Large-scale simulation of the visual cortex
Group leader: Prof. Dr. Markus Diesmann
In this project, we develop and simulate a spiking neural network model of multiple interacting areas of macaque visual cortex, connected in a layer-specific fashion. The model is implemented in NEST, and adapts and extends a local cortical microcircuit model developed by Dr. Tobias Potjans. This work contributes to BrainScaleS, a European FP7 project focused on understanding brain processing at multiple spatial and temporal scales.
This project addresses several issues:
1. In local cortical models, a large percentage of synapses remains unaccounted for. By including both local and remote connections, our model accounts for most synapses impinging on the neurons considered. It thus provides a more detailed and self-consistent description of the processes underlying the cortical dynamics.
2. The model includes millions of neurons and billions of synapses. Simulating systems of such scale requires massively parallel computation, for which we are uniquely positioned with access to the JUQUEEN and K supercomputers. In collaboration with the NEST Initiative, the project enhances knowledge on the efficient implementation of such large-scale models in terms of speed and memory consumption.
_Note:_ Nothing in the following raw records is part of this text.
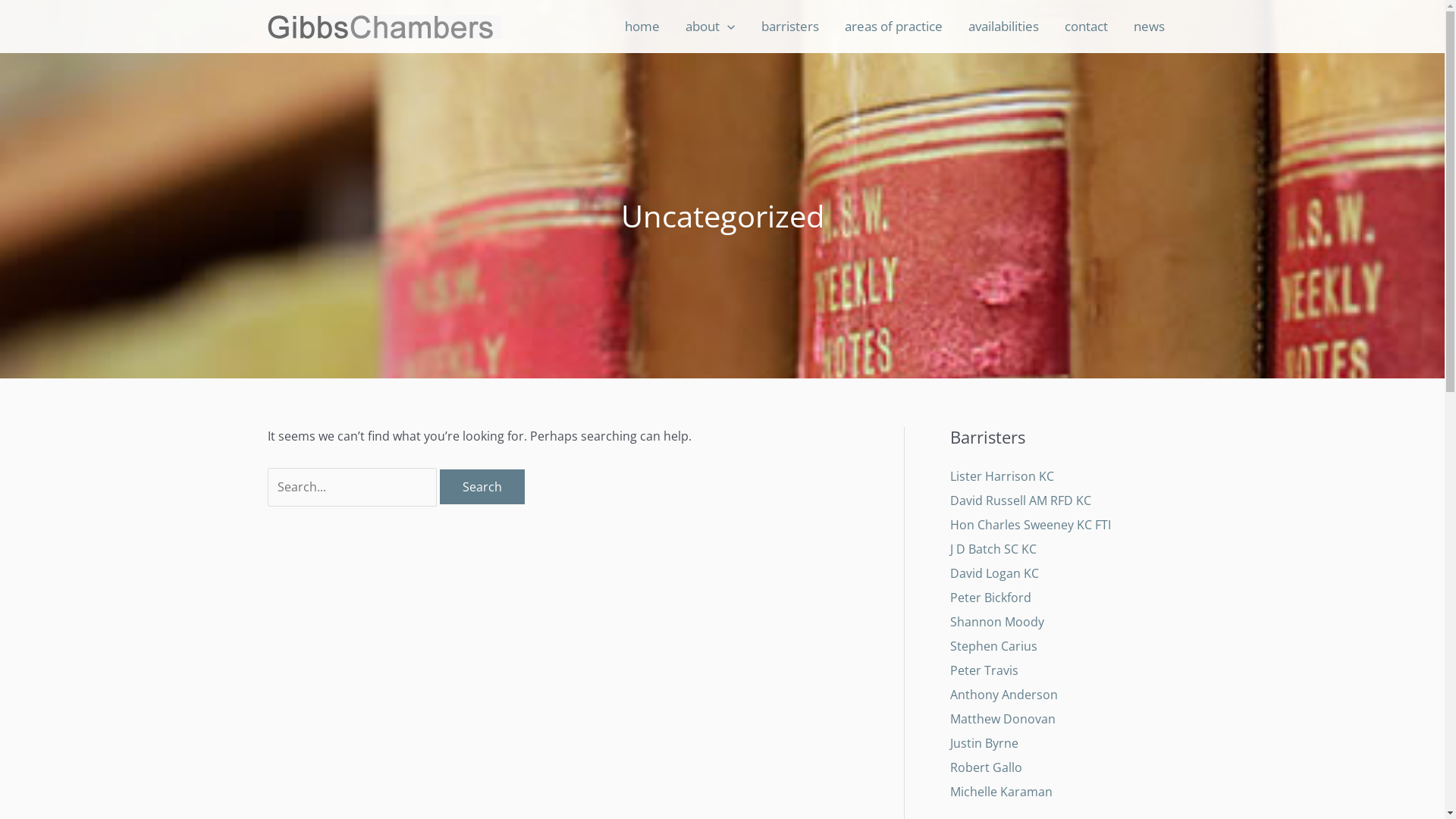 This screenshot has height=819, width=1456. Describe the element at coordinates (985, 767) in the screenshot. I see `'Robert Gallo'` at that location.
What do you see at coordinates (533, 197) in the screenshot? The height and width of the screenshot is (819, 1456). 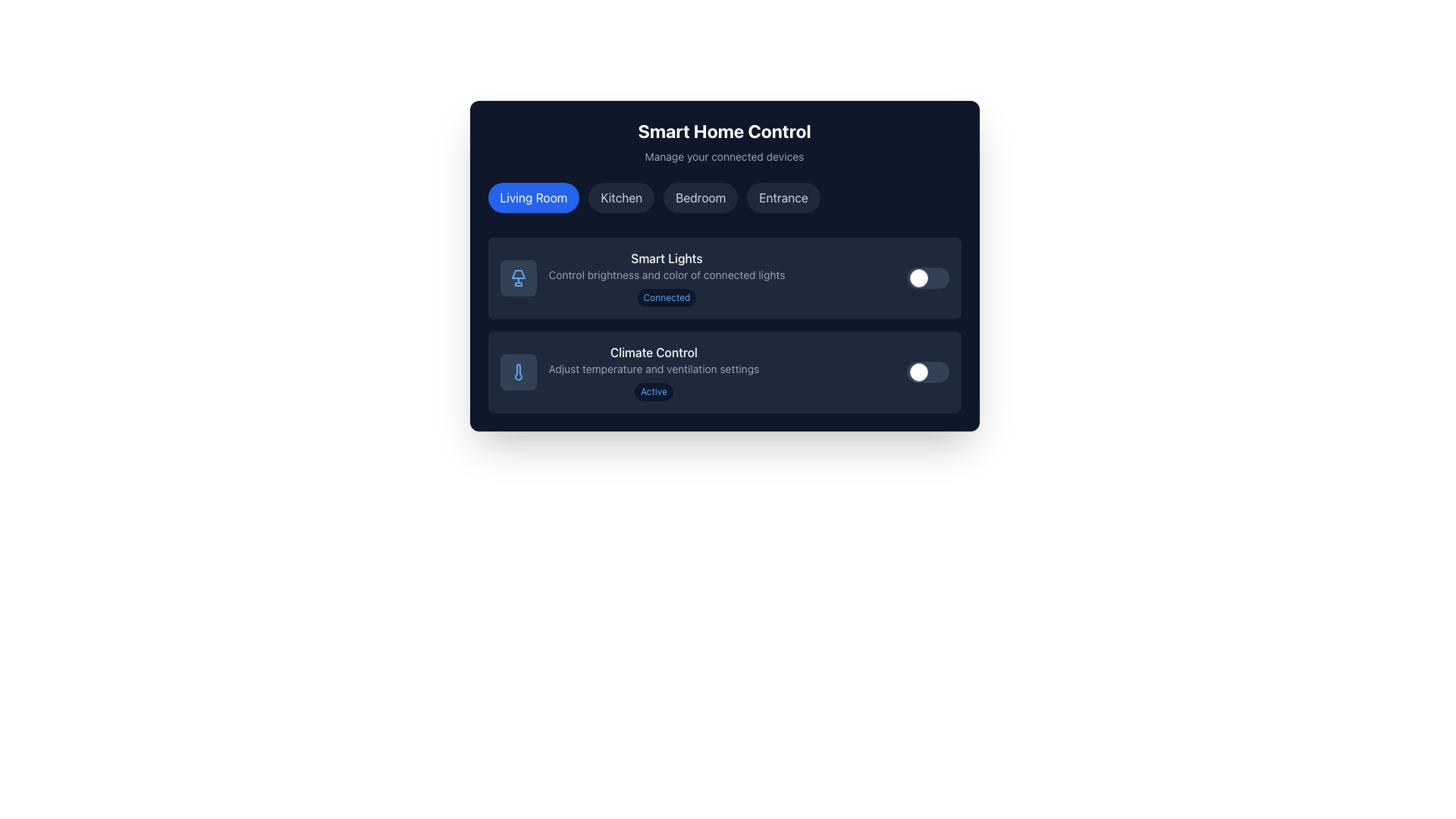 I see `the 'Living Room' button, which is a blue button with rounded edges displaying white centered text, for visual feedback` at bounding box center [533, 197].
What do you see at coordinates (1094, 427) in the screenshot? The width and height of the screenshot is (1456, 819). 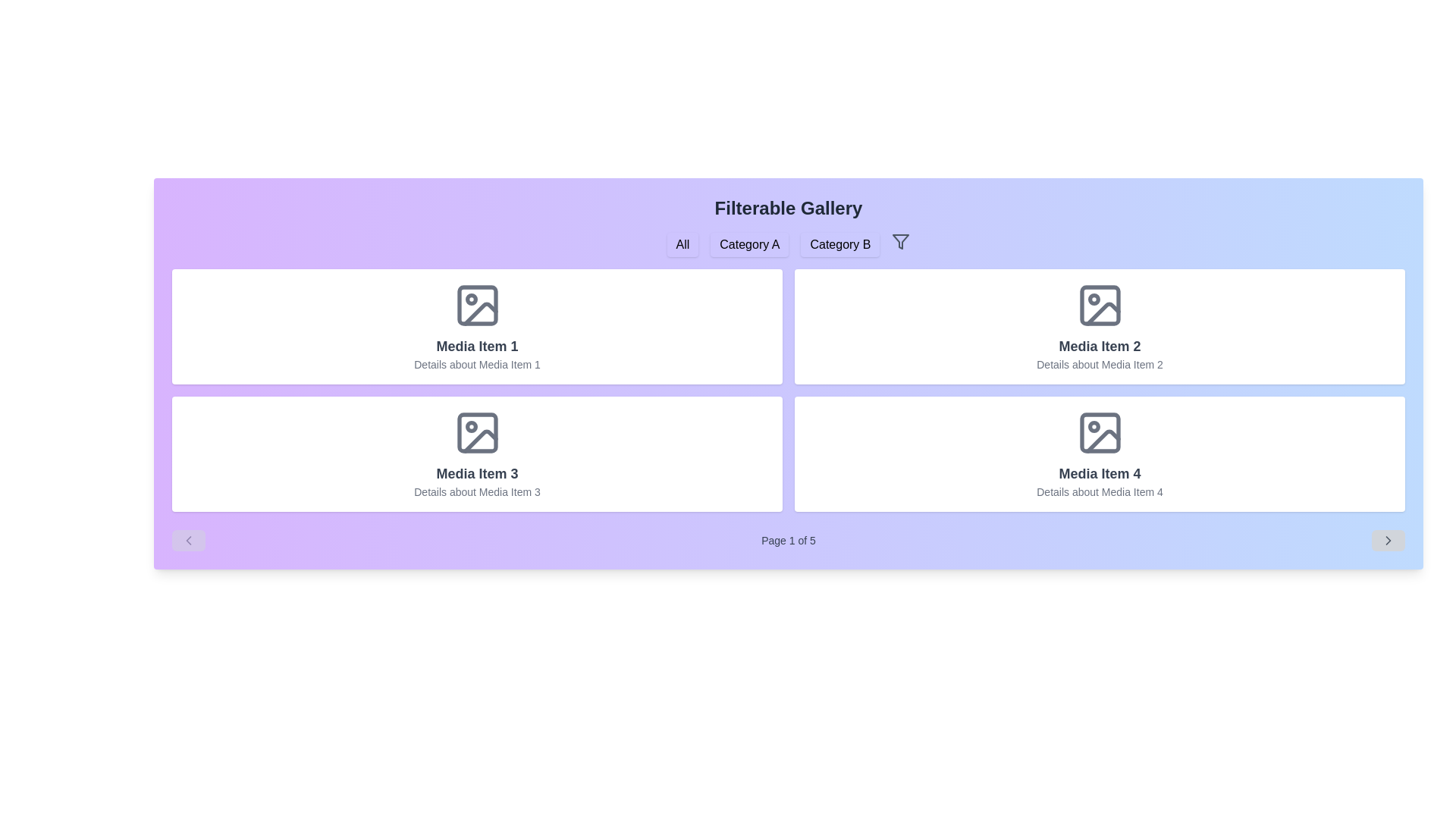 I see `the visual decoration (circle) element inside the image icon associated with 'Media Item 4', which serves as a decorative detail` at bounding box center [1094, 427].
3. Besides implementation on supercomputers, versions of the model are being ported to neuromorphic and other dedicated hardware that is developed by collaborating groups as a major component of the BrainScaleS project. To this end, the local model has been reimplemented in the simulator-independent language PyNN. This part of the project contributes to expertise on dedicated hardware systems for neural network simulation.